_Action item_: Only lines holding the word "computer" are wanted from the records; copy all of them.

_ _ _ _ _

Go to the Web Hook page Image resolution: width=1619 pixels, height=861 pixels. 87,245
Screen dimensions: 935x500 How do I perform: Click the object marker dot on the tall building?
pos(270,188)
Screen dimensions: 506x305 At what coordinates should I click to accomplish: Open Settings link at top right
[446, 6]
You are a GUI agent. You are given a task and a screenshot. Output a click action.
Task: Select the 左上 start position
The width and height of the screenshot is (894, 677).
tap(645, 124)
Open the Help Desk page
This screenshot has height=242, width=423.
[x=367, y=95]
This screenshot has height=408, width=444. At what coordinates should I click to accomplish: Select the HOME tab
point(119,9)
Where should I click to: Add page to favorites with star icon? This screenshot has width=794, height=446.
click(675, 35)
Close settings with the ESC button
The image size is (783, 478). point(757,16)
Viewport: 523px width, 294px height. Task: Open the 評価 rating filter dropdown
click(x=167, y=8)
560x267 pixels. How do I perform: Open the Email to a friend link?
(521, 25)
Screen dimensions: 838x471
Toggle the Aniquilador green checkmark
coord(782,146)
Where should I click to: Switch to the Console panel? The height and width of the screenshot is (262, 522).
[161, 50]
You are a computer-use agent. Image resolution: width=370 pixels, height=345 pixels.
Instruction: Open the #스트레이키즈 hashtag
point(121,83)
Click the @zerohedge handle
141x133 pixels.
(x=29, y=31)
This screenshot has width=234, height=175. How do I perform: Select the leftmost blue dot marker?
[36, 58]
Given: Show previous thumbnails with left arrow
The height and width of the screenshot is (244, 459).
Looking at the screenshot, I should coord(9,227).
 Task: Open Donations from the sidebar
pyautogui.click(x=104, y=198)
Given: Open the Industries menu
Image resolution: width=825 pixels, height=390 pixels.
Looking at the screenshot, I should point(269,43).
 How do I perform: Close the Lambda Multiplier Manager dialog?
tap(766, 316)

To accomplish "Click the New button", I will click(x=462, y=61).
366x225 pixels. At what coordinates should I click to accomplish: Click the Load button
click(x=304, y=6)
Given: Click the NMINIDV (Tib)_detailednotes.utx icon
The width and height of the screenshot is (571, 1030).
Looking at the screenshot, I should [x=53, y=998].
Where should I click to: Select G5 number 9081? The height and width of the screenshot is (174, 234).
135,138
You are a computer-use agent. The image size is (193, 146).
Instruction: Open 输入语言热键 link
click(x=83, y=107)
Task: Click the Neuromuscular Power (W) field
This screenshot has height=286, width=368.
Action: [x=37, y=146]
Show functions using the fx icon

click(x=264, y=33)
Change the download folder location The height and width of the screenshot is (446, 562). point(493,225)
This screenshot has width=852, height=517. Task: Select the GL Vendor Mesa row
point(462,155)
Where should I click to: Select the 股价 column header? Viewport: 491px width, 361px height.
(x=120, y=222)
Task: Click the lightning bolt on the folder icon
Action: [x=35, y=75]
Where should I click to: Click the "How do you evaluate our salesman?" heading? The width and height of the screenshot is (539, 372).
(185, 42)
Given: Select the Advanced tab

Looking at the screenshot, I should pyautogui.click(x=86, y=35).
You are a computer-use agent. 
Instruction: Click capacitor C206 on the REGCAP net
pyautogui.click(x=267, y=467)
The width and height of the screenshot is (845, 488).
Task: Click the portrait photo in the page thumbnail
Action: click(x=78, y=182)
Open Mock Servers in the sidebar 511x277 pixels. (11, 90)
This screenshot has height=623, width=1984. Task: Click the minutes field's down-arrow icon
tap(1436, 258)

_ _ _ _ _

_Result for this exercise_:
You are a computer-use agent. Image resolution: width=370 pixels, height=345 pixels.
You are a computer-use agent. The image size is (193, 146).
You are a computer-use agent. 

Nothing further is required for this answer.